Perceived needs of pharmaceutical care services among healthcare professionals
in South Korea: a qualitative study. International Journal of Clinical Pharmacy,
38(5), 1219–1229. https://doi.org/10.1007/s11096-016-0355-9
Mukattash, T. L., Bazzi, N. H., Nuseir, K. Q., Jarab, A. S., Abu-Farha, R. K., &
Khdour, M. R. (2018). Pharmaceutical care in community pharmacies in Jordan:
A public survey. Pharmacy Practice, 16(2), 1–5.
https://doi.org/10.18549/PharmPract.2018.02.1126
Nordin, N., Hassali, M. A. A., & Sarriff, A. (2017). A global picture of extended
pharmacy services, perceptions, and barriers toward its performance: A
systematic review. Asian Journal of Pharmaceutical and Clinical Research,
10(11), 417–427. https://doi.org/10.22159/ajpcr.2017.v10i11.19884
Supardi, S. (2019). Pelaksanaan Standar Pelayanan Kefarmasian di Apotek di
Beberapa Kota Indonesia The Implementation of Pharmaceutical Services
Standard in Pharmacies in Several Cities in Indonesia. Jurnal Penelitian Dan
Pengembangan Pelayanan Kesehatan, 3(3), 152–159.
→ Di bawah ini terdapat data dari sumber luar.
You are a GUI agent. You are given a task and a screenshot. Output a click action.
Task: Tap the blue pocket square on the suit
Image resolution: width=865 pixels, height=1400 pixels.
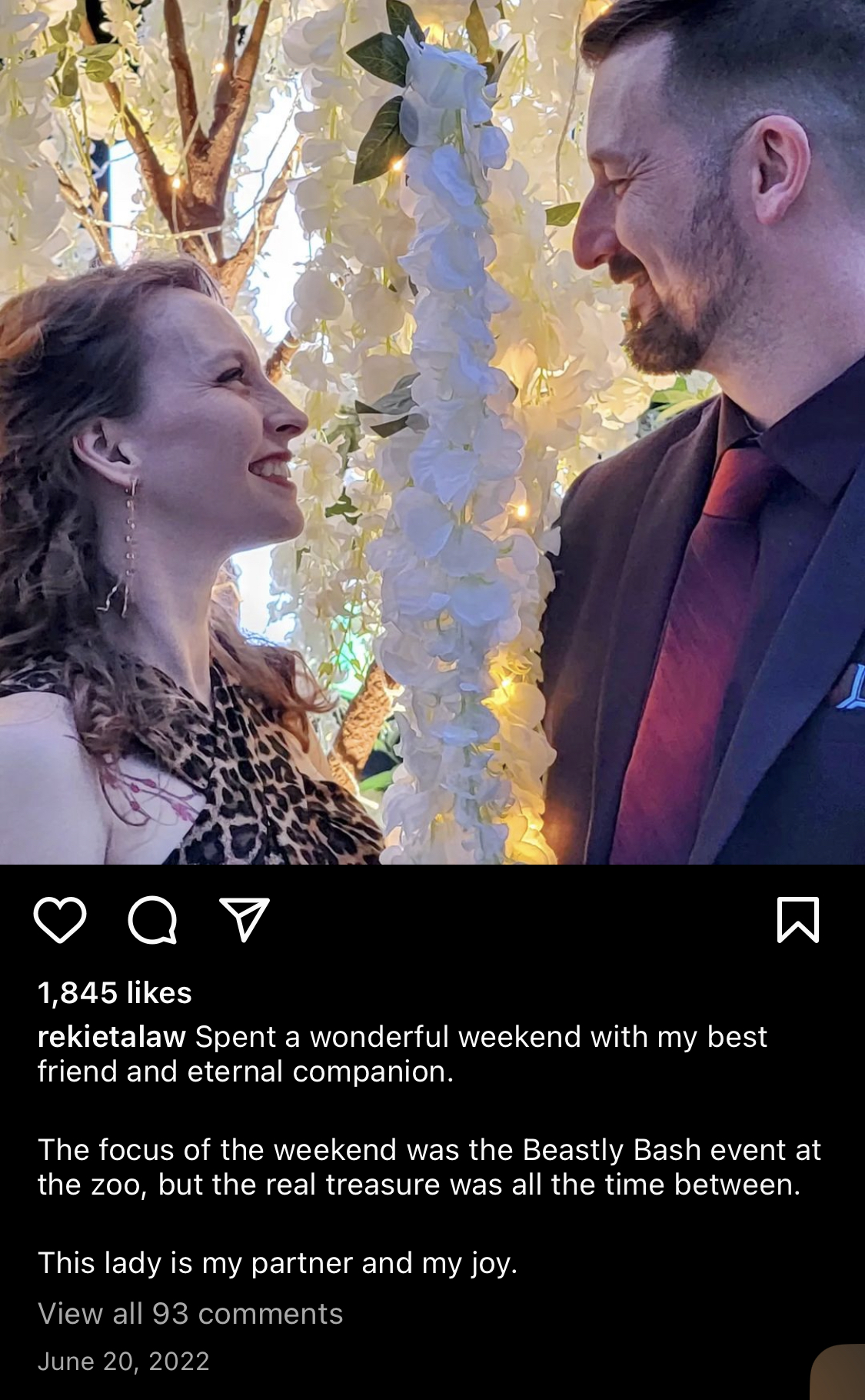tap(851, 687)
Swastila, S. (2017). Student Exchange Program South Korea 2017 : Pharmaceutical
Care. Department of Pharmacy, Universitas Brawijaya.
Yamada, & Nabeshima. (2014). Pharmacist-managed clinics for patient ed
ucationand counseling in Japan: current status and future perspectives.